Before storage, tests are carried out on various parameters, in particular: 1. Appearance / odor 2. pH 3. Number of microbes and absence of pathogens 4. Concentration of sodium cromoglycate 5. Concentration of substances related to cromo
sodium glycate 6. Chlorbutol concentration 7. Disodium edetate concentration 8. Pressure
The samples which have traversed the cycles are also tested, samples stored at 40 ° C./75X RH for 1, 2 and 3 months and samples stored at 25 ° C./RH ambient for up to 6 months.

 All initial and subsequent test results fell between their respective specified limits, except for the presence of an unexpected small amount of precipitate in samples stored at 40 C / 75% RH for 3 months.

This precipitate is probably cromoglycic acid formed as a result of temperature and a drop in pH resulting from the decomposition of a small amount of chlorbutol at elevated temperature after 3 months of storage.

EXAMPLE 3
A sterile aqueous solution of sodium cromoglycate at 1.0% w / v is introduced into an aerosol can fitted with a metering valve which is pressurized with nitrogen.
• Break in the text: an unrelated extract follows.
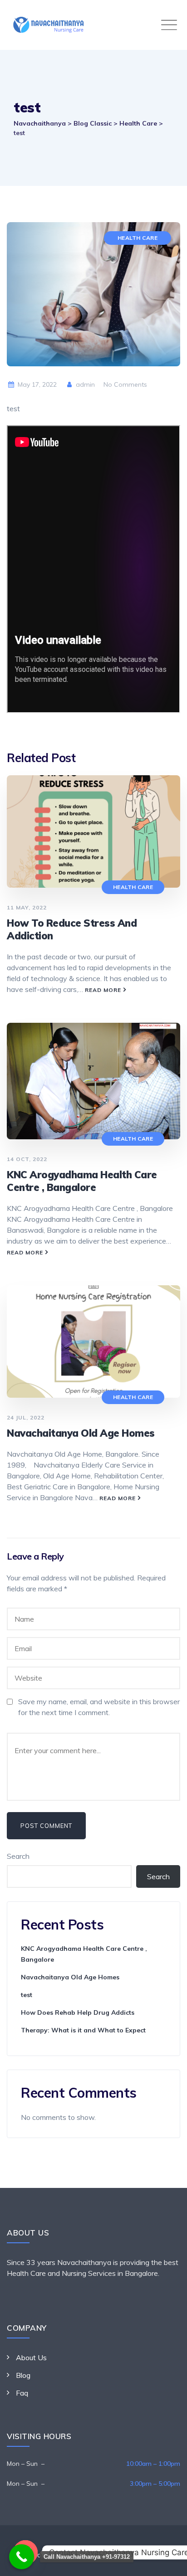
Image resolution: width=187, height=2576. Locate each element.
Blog (23, 2375)
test (26, 1995)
 The aerosol can is stored in the open air in the laboratory for 23 days. Each day, a sample of 1 g of the solution from the container is introduced by weighing into an aliquot of 10 ml of sterile peptone water, it is filtered through a sterile filter membrane, it is washed with 100 ml of pH phosphate buffer 7.2 EUA pharmacopoeia and transfer to tryptone soy agar (for bacteria) or malt extract agar (for yeasts and molds).

 The bacteria plates are incubated at 30 ° C for 3 days and the mushroom plates at 250C for 7 days. After the incubation, there are any microorganisms growing on the filters.

The results were as follows: a) Bacterial contamination
There were 2 bacteria in the sample taken on day 21 and 1 in the sample taken on day 9. No microorganism was otherwise observed.

b) Contamination by yeasts and molds
There were 1 microorganism in the samples for day 8, day 21 and day 22.

No microorganism has been observed.

 These results indicate that over the three weeks of the test, there was no proliferation of any microorganisms which may have contaminated the sodium cromoglycate solution.

Claims (3)

 1. Process for the preparation of an aqueous solution of sodium cromoglycate and chlorbutol, characterized in that chlorbutol is dissolved in distilled film at a temperature in the range of 20 to 60 ° C. in a sealed or covered container and mixing the resulting solution with solid sodium cromoglycate.  2. Use of sodium cromoglycate and chlorbutol for the preparation of a medicament for the treatment of reversible obstructive airway disease.  3. Sealed dispenser, characterized in that it is provided with a unidirectional outlet valve and contains a gas under pressure and an aqueous solution, sterile and without preservative, of a medicament for inhalation.